Tarea a realizar >> Prolonga el artículo sobre la violencia en las cárceles de Uruguay a partir de su última oración.

Fragmento del texto >>

Uruguay. Las cárceles como epicentro de violencia

Por Camila Ghemi. Resumen Latinoamericano, 15 de febrero de 2021.

En lo que va del año ya se contabilizaron seis muertes en custodia –cuatro de ellas violentas–, cifra que, proyectada, amenaza superar el récord del año pasado.

No es novedad que los centros penitenciarios son un cúmulo de violencia y angustia. En 2020, a pesar de que el ministro del Interior, Jorge Larrañaga, aseguró que había habido una baja en los delitos, nos encontramos con una población penitenciaria de 13.039 personas, número récord en el país, que continúa creciendo aceleradamente. Actualmente, Uruguay se encuentra en el puesto 28 de los 222 países del mundo con más presos.

Mismas historias

El comisionado parlamentario para las cárceles, Juan Miguel Petit, se presentó en mayo de 2020 ante la Comisión Especial para el Seguimiento de la Situación Carcelaria para dar su visión sobre la actualmente vigente Ley de Urgente Consideración. Allí afirmó: «Más presos y más presos por más tiempo no van a traer más seguridad pública, sino todo lo contrario: [más] reincidencia [de alrededor del 55 por ciento]». Asimismo, aseguró que es «imprescindible» dejar de lado la idea de que más penas y más presos es sinónimo de más seguridad, y destacó que los estudios muestran que la eficiencia de las penas va acompañada de un sistema «lleno de contenidos socioeducativos». En esa visita, Petit habló sobre la First Step Act, o Ley de Primer Paso, aprobada en 2018 por Estados Unidos, cuyo objetivo principal era bajar la reincidencia. La norma se concibió para disminuir a la mitad la población penitenciaria, promoviendo penas más cortas con contenidos educativos, programas de salud mental, la conexión con las comunidades, tareas de prevención y una reforma de las cárceles. Por otro lado, propuso derivar a los infractores con un consumo problemático de drogas a juzgados donde los delitos «no graves vinculados a adicciones reciben un tratamiento particular, con internaciones en clínicas o centros especializados para evitar el espiral del deterioro que trae la adicción no tratada».

Líneas disponibles >>
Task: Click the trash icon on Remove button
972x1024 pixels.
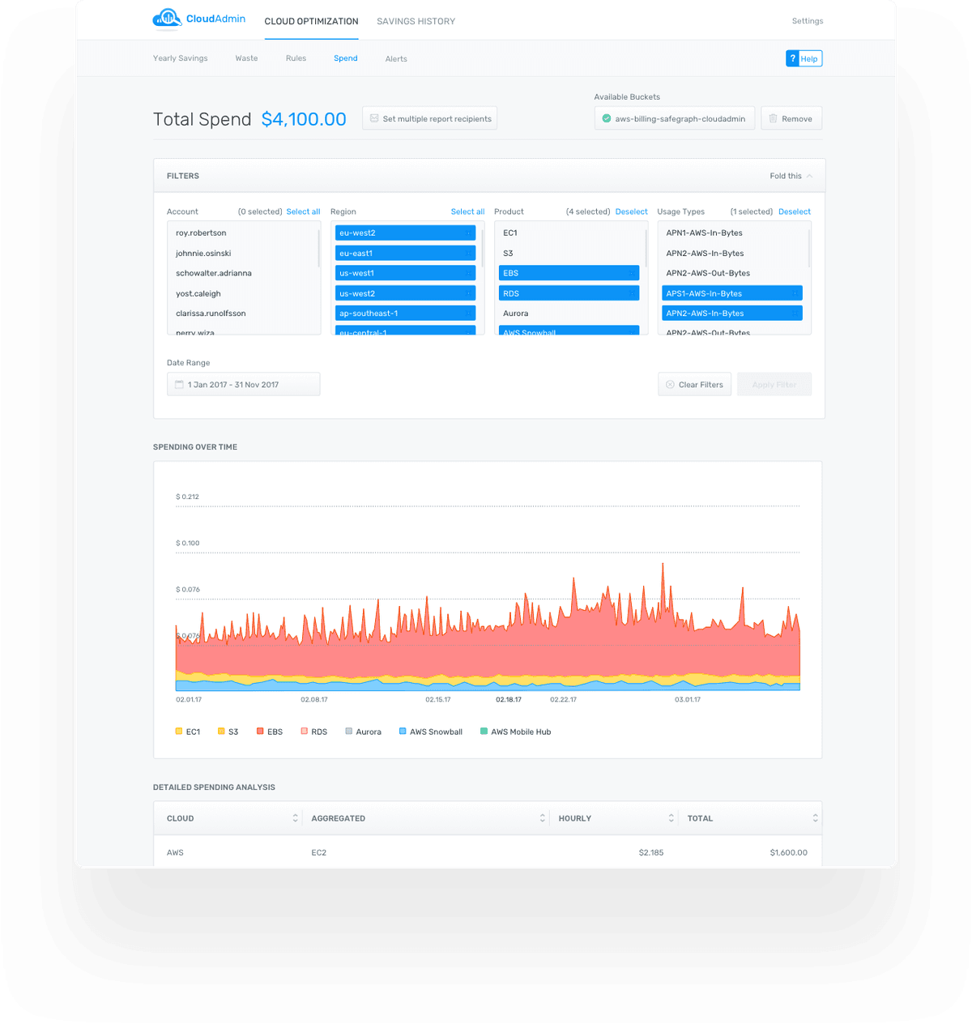Action: point(773,118)
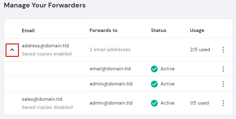Viewport: 236px width, 119px height.
Task: Click the Usage column header
Action: 197,30
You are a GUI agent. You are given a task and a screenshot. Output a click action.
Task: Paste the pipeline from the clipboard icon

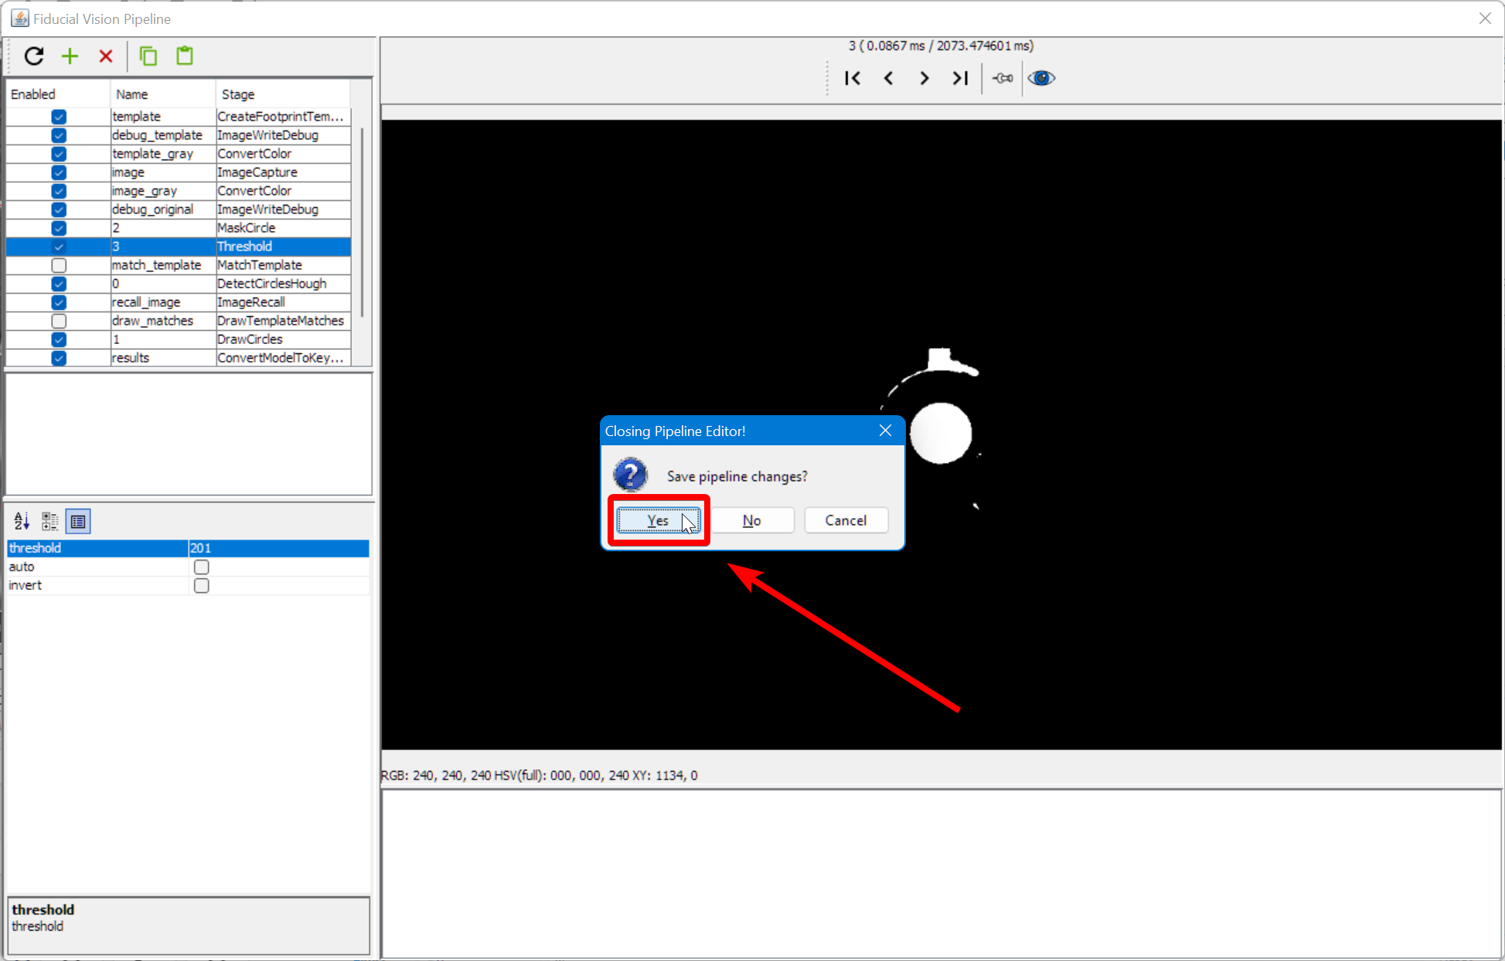click(x=185, y=56)
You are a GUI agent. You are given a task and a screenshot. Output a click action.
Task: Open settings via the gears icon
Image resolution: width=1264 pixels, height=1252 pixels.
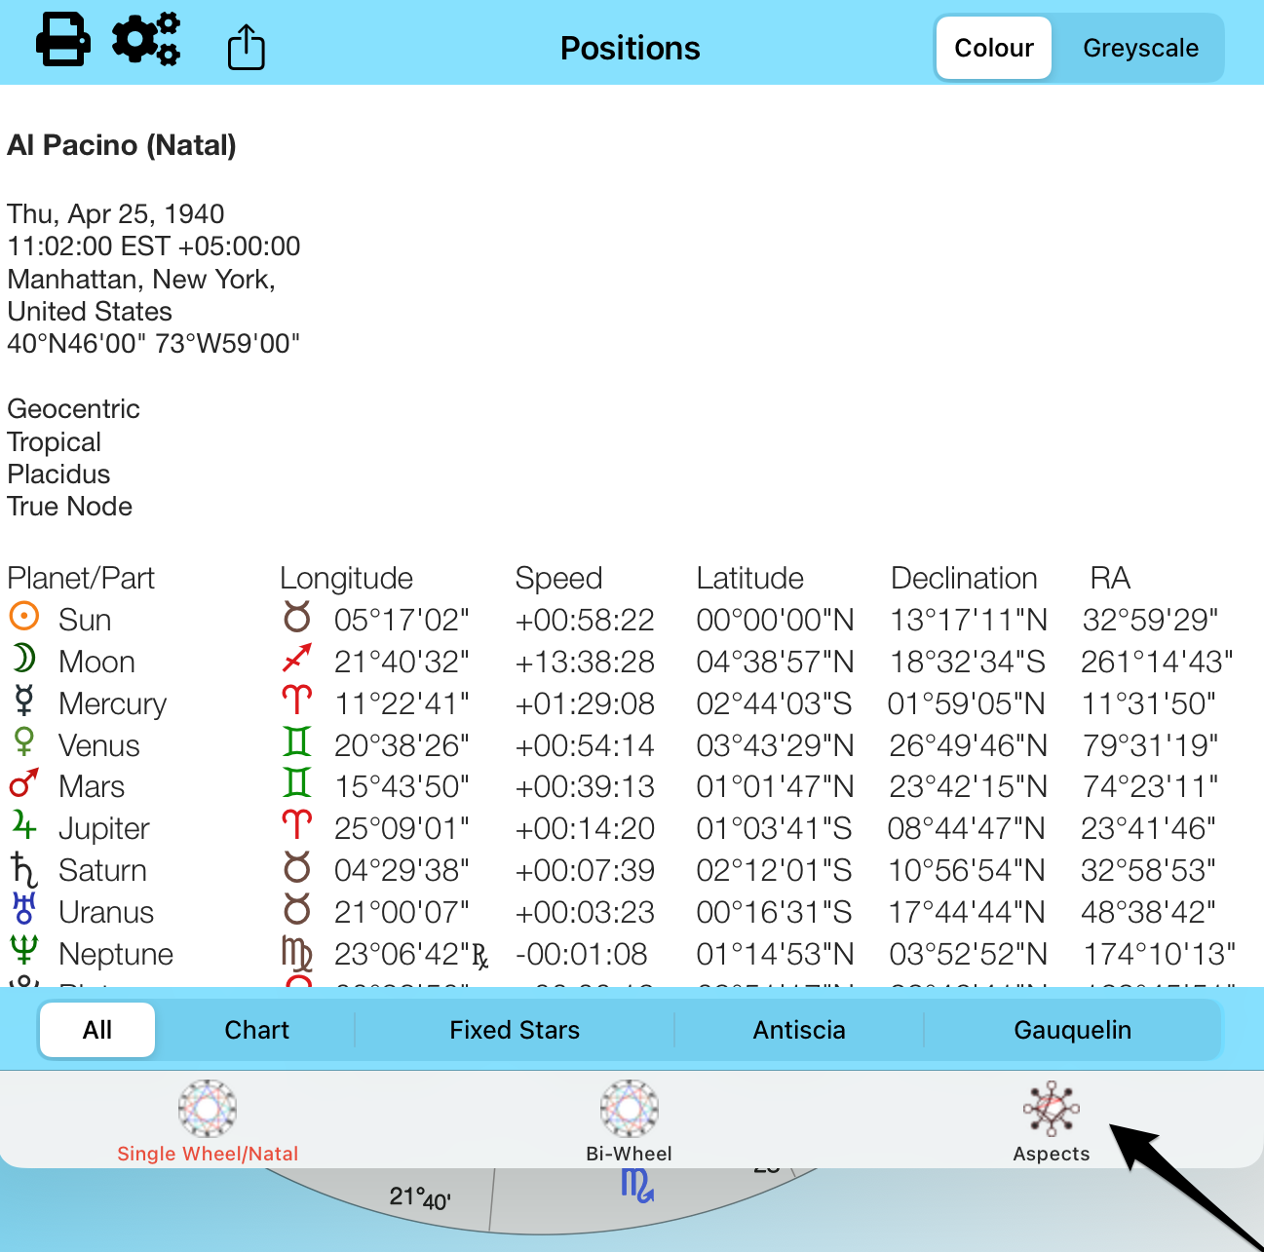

Respuesta al ejercicio >>
Jaime Saavedra, quien cuenta con una larga trayectoria en los centros penitenciarios y hasta principios de 2020 fue director de la Dirección Nacional de Apoyo al Liberado (Dinali), comentó a Brecha que el período 2016-2020 fue «trágico, porque las muertes violentas en las cárceles se dispararon a números muy dolorosos». Según datos del Instituto Nacional de Rehabilitación (INR), en 2016 y 2017 murieron 47 reclusos cada año; en 2016 fueron violentas 32 de las muertes y al año siguiente, 28. Durante 2018 se observó una baja, con un total de 37 defunciones, de las cuales 27 fueron violentas. En 2019 la cifra llegó a 44, con 32 muertes violentas. Las cifras de 2020 aún no están cerradas, pero se estima que las defunciones no serán menos de 44, con 18 homicidios, 15 suicidios y 11 muertes naturales.

Denisse Legrand, coordinadora del proyecto Nada Crece a la Sombra, habló con Brecha y declaró que en estas estadísticas no se están midiendo las lesiones discapacitantes, como las producidas en los ojos y la pérdida de movilidad en brazos y piernas. Enfatizó el alto costo de este tipo de daños en el sistema de salud, tanto por las curaciones correspondientes como por los tratamientos específicos que se necesitan luego.

Saavedra apuntó a la cantidad récord de reclusos que hay en nuestro país y enfatizó que ese número no es un buen índice. «Hay un desafío que es parapenitenciario y bordea lo penal: la política desquiciada de meter a todo el mundo en cana, casi como la única opción», sentenció. Aseguró que «va a contrapelo de lo que las buenas prácticas y las experiencias exitosas en el mundo están aconsejando». Añadió que el camino es buscar alternativas de castigos para las personas y que este problema no surgió en esta administración, sino, «paradójicamente, en el gobierno progresista». En cuanto a la violencia institucional, opinó que el problema radica en la organización y el diseño del sistema. Explicó que Uruguay es el único país del mundo donde los policías trabajan dentro de las cárceles y que «no hay nada más inconveniente que eso», no por los policías en sí, sino porque no están capacitados para cumplir esa función. En 2010, mediante un acuerdo multipartidario, se decidió comenzar una separación gradual de la Policía de esos cargos y apareció la figura del operador penitenciario. Según Saavedra, este camino quedó «congelado». Lamentó que «incluso en el presupuesto nacional se elimine una serie de cargos, como los de educadores, licenciados en Educación, profesores y maestros»: «Esos recursos del área social se transformaron en un rubro para contratar personal policial».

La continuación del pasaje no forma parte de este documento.